● What is expected:
Please write out the rows below, starting at the line that contains "Where should I click to: Like" and ending at the line that contains "pos(239,63)", copying each one exactly.

++++++++

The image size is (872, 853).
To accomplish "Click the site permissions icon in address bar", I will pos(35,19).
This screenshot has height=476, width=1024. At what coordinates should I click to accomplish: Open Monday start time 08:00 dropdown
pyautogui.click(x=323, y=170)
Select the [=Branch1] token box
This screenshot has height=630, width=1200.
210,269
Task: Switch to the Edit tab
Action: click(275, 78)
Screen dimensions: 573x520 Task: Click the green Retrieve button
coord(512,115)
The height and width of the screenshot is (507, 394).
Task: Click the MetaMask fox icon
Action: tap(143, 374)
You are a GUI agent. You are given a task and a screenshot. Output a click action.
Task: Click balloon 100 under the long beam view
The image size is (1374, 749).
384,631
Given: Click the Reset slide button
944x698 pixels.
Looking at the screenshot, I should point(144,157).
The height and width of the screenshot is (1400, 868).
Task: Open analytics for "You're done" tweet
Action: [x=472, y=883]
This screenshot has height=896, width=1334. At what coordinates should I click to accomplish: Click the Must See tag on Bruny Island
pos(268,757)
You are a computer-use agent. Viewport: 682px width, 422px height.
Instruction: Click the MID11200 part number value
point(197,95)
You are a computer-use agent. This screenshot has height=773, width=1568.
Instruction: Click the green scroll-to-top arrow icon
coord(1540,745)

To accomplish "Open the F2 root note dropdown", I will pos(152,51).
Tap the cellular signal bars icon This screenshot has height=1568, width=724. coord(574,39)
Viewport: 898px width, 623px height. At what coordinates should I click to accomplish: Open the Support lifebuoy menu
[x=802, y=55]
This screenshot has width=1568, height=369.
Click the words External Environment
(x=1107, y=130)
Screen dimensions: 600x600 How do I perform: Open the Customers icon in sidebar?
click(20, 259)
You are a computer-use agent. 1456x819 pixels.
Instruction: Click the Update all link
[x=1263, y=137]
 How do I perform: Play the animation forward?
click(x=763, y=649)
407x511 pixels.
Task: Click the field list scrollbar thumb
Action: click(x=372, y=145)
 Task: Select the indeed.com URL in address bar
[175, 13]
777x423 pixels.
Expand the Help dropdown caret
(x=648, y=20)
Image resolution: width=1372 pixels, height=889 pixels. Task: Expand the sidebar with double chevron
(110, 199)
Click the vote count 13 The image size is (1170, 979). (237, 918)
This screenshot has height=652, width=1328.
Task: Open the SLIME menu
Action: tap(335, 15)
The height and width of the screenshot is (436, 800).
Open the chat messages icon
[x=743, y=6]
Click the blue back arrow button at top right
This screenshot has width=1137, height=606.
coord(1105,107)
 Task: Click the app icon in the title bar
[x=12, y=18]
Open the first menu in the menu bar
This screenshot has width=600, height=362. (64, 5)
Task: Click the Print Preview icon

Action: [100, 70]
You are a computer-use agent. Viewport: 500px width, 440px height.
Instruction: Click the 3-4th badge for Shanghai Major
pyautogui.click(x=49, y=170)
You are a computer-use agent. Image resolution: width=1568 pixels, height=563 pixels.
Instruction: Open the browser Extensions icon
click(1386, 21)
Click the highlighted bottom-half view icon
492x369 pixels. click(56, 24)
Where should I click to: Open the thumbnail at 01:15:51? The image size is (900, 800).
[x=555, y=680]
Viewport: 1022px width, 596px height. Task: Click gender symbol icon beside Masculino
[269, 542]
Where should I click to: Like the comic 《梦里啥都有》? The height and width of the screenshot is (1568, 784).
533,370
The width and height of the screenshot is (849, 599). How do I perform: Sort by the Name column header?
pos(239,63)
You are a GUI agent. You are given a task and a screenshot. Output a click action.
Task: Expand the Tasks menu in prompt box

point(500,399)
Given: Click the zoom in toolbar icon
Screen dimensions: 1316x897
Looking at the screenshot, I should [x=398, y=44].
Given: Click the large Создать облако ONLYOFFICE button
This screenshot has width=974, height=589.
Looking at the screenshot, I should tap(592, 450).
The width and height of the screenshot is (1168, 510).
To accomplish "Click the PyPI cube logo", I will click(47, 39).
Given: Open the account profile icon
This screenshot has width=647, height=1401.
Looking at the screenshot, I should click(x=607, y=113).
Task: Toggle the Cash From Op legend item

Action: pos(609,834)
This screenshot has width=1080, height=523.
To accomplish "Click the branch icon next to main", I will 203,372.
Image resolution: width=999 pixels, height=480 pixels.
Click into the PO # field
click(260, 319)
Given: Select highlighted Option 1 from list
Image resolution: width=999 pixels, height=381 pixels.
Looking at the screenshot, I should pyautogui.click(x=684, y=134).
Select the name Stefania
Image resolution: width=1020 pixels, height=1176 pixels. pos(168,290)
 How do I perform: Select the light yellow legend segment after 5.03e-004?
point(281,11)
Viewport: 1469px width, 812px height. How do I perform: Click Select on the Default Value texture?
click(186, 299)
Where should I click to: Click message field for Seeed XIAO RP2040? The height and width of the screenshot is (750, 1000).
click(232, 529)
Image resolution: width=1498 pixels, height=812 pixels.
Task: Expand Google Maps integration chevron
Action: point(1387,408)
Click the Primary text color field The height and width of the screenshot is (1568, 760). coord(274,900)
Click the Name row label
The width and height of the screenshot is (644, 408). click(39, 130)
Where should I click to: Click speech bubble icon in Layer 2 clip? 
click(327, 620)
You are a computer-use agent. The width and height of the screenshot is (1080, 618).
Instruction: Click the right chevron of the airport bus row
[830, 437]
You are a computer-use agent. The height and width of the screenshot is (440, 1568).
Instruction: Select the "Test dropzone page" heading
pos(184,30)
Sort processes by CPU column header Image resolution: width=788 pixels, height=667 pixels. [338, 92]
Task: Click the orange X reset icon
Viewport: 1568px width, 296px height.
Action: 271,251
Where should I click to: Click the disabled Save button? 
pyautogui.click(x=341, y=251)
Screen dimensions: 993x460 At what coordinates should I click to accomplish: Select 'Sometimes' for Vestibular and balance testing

++++++++

● Exercise response:
Where should I click to: Like the comic 《梦里啥都有》? The height and width of the screenshot is (1568, 784).
533,370
The width and height of the screenshot is (849, 599). How do I perform: Sort by the Name column header?
pos(239,63)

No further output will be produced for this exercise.